Alibaba Cloud Content Delivery Network (CDN) integrates with Web Application Firewall (WAF) to filter out malicious requests and redirect secure requests to origin servers. WAF can protect web servers against intrusions, secure core data, and prevent server anomalies caused by attacks. This topic describes the features, scenarios, and billing methods of WAF and how to configure WAF.
Prerequisites
- WAF is activated in the Alibaba Cloud CDN console. To activate WAF in the Alibaba Cloud CDN console, choose in the left-side navigation pane and click Activate.
- WAF can be used to protect only CDN nodes in mainland China. Before you activate WAF, confirm the accelerated region of your domain name. For more information about how to change the accelerated region, see Modify basic information.
Background information
Alibaba Cloud CDN is integrated with WAF. After WAF is activated, it can protect CDN nodes. For more information about features of WAF, see What is WAF?

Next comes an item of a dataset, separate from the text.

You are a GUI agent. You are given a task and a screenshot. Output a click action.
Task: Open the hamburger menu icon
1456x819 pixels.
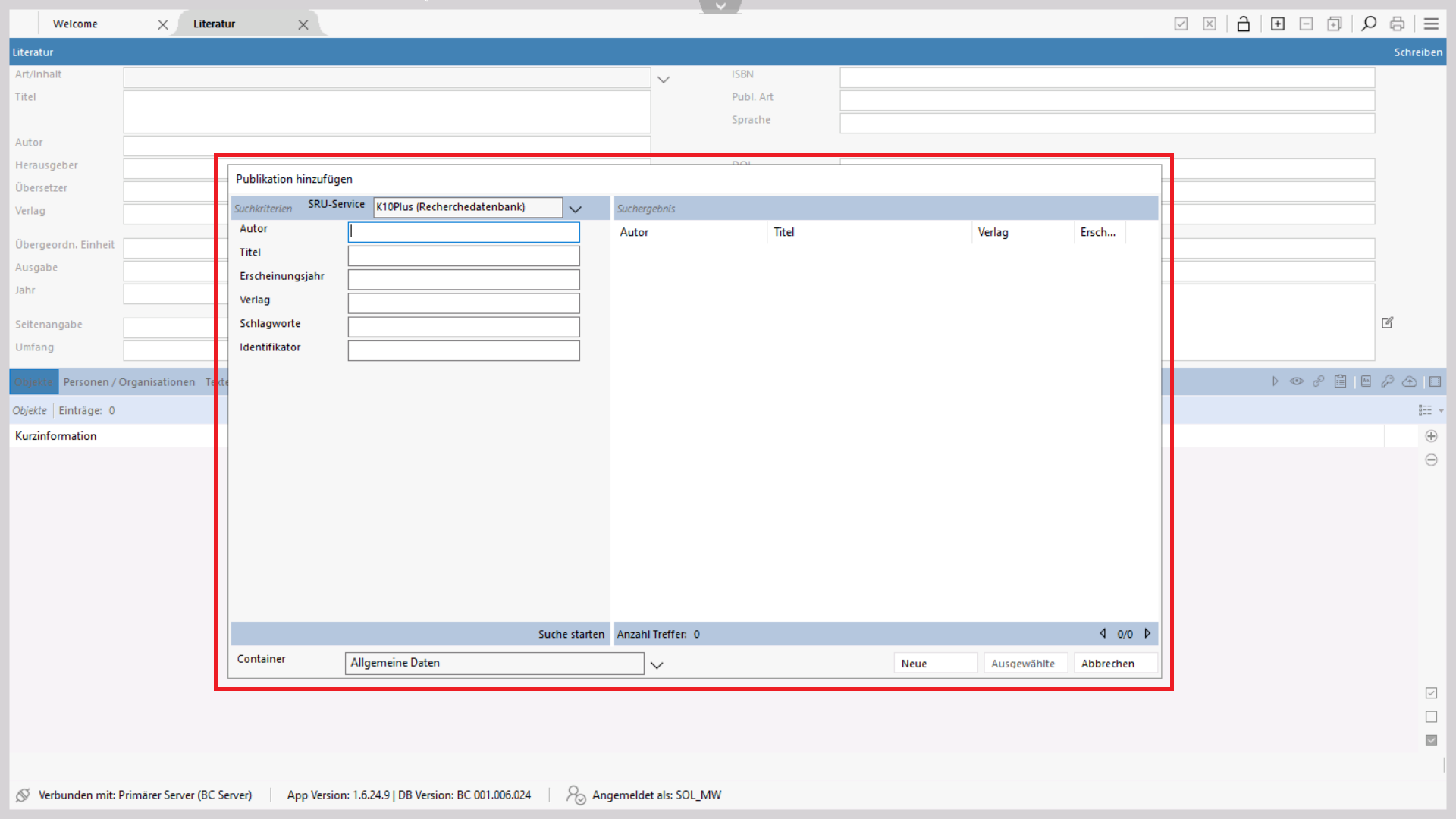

WAF is applicable to industries such as finance, e-commerce, O2O, Internet Plus, gaming, government, and insurance. WAF protects websites against unexpected losses caused by attacks while Alibaba Cloud CDN accelerates the websites.
- Prevents website data leaks caused by SQL injections.
- Protects your website against Trojans that may compromise public trust of your website.
- Provides virtual patches that enable quick fixes of newly discovered vulnerabilities.
After you activate WAF for a domain name, WAF detects all requests sent to the domain name, counts the number of requests by account, and then charges fees accordingly. For more information about the pricing of WAF, see Pricing of value-added services - WAF.
Procedure
Assign a service linked role
After WAF is activated, the service linked role AliyunServiceRoleForCDNAccessingWAF is automatically created and assigned to Alibaba Cloud CDN. Alibaba Cloud CDN can assume this role to access resources in WAF.
AliyunServiceRoleForCDNAccessingWAF has the following permissions:
- DescribePayInfo
- CreatePostpaidInstance
- CreateOutputDomainConfig
- DeleteOutputDomainConfig
- DescribeDomainWebAttackTypePv
- ModifyLogServiceStatus
- DescribeProtectionModuleMode
- DescribeDomainRuleGroup
- DescribeRegions
- ModifyProtectionRuleStatus
- ModifyProtectionRuleCacheStatus
- DescribePeakValueStatisticsInfo
- DescribeDomainAccessStatus
- DescribeFlowStatisticsInfo
- DescribeDomainTotalCount
- DescribeResponseCodeStatisticsInfo
- DescribeDDosCreditThreshold
- ModifyDomainClusterType
- DescribeInstanceInfo
- DescribeOutputDomains
- CreateOutputDomain
- DeleteOutputDomain
- DeleteInstance
- DescribeInstanceSpecInfo
- DescribeDomainBasicConfigs
If you need to delete the AliyunServiceRoleForCDNAccessingWAF role, submit ticket to delete the WAF instance and disable WAF features for all accelerated domain names. Then, delete this role in the Resource Access Management (RAM) console.